BEGIN

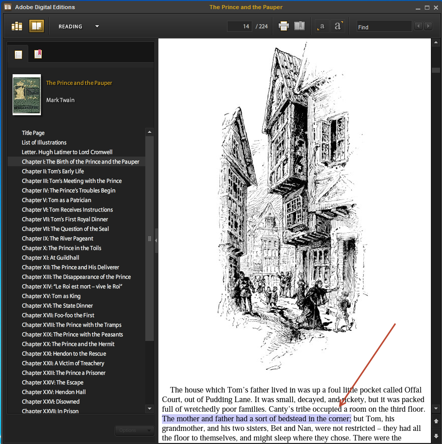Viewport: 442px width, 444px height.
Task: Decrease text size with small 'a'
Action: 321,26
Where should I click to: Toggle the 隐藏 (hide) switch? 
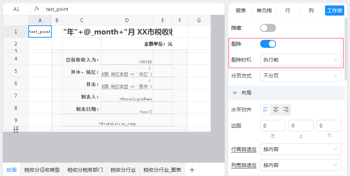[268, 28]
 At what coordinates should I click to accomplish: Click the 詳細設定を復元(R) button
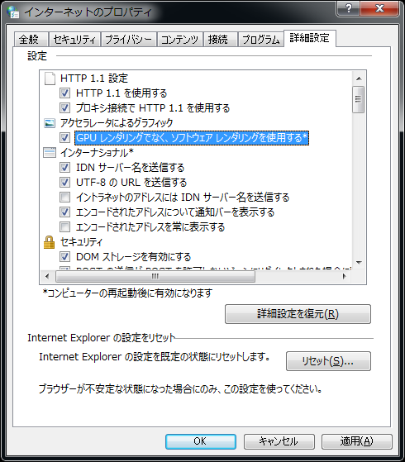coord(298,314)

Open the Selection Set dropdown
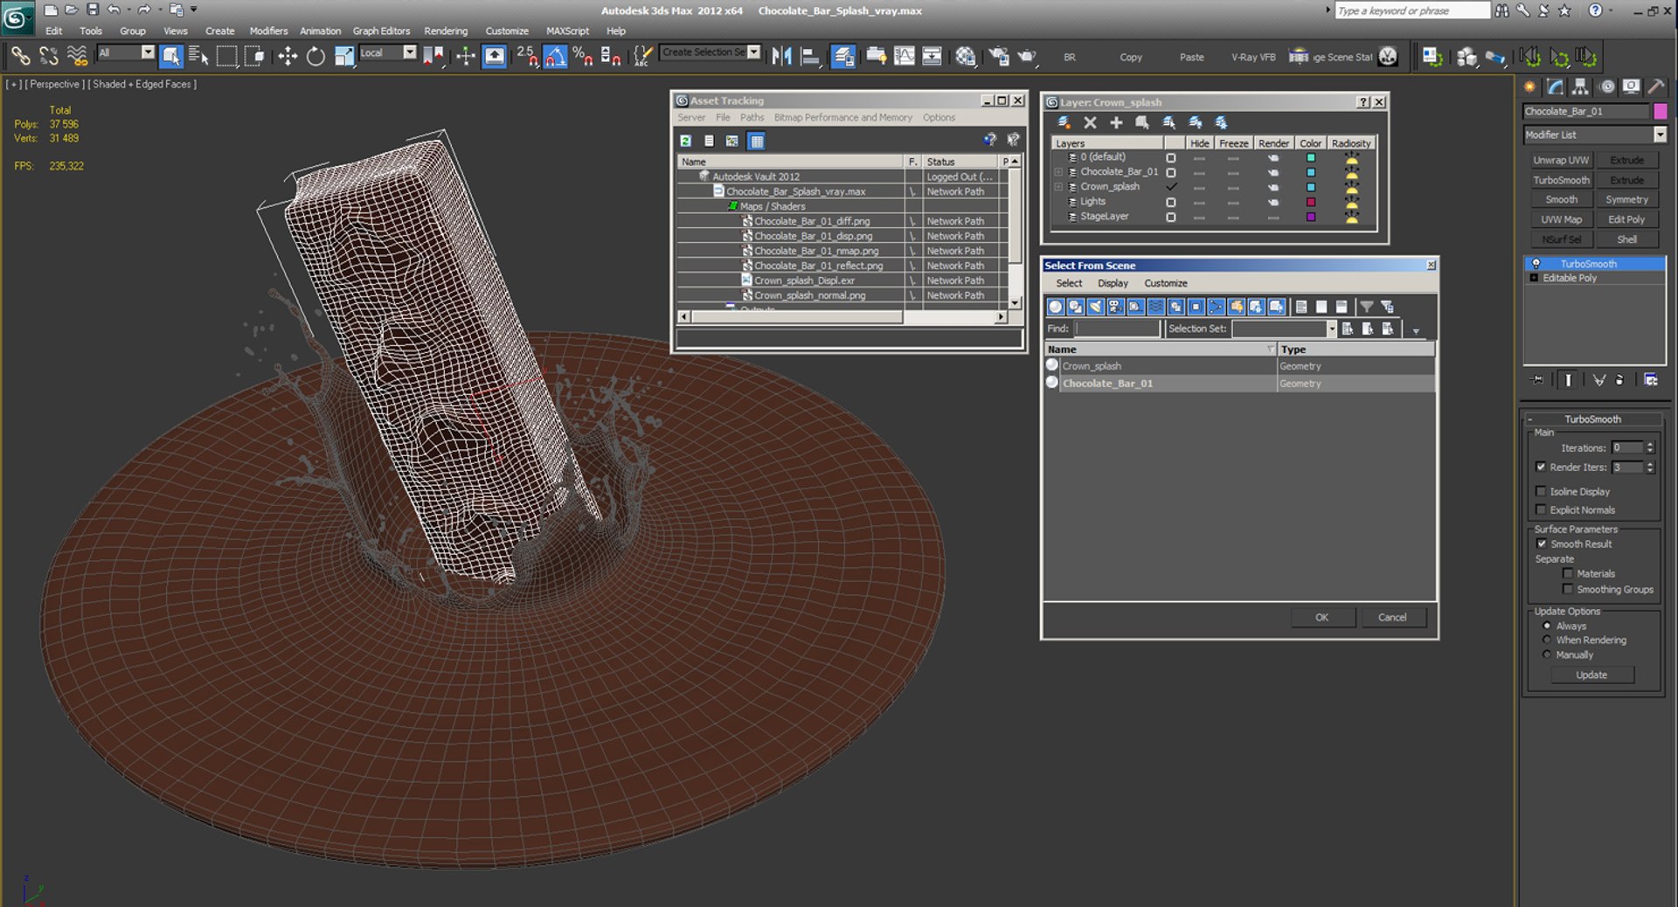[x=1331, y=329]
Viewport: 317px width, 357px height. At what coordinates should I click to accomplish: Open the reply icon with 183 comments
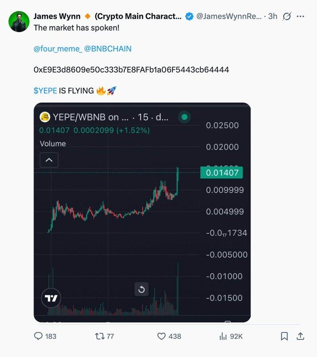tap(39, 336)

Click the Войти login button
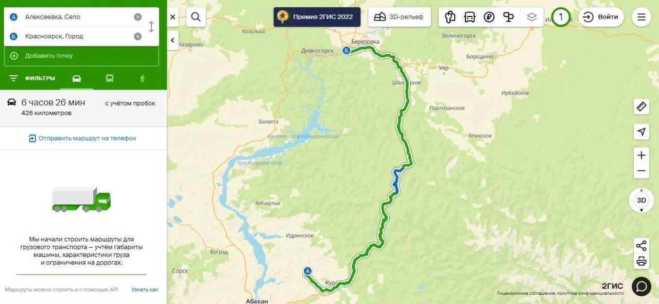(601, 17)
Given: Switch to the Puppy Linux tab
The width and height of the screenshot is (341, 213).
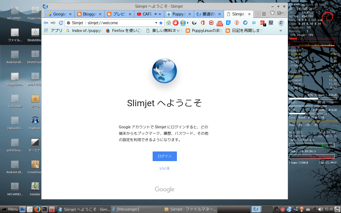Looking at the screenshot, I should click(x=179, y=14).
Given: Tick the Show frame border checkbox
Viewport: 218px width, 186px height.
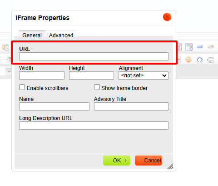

END

● Work to be completed:
Could you write out exactly the lines from the line containing "Given: Tick the Show frame border checkbox" to the end of the material, and nothing else? No pictures belong in the copy.

● Solved exercise:
Given: Tick the Show frame border checkbox
Viewport: 218px width, 186px height.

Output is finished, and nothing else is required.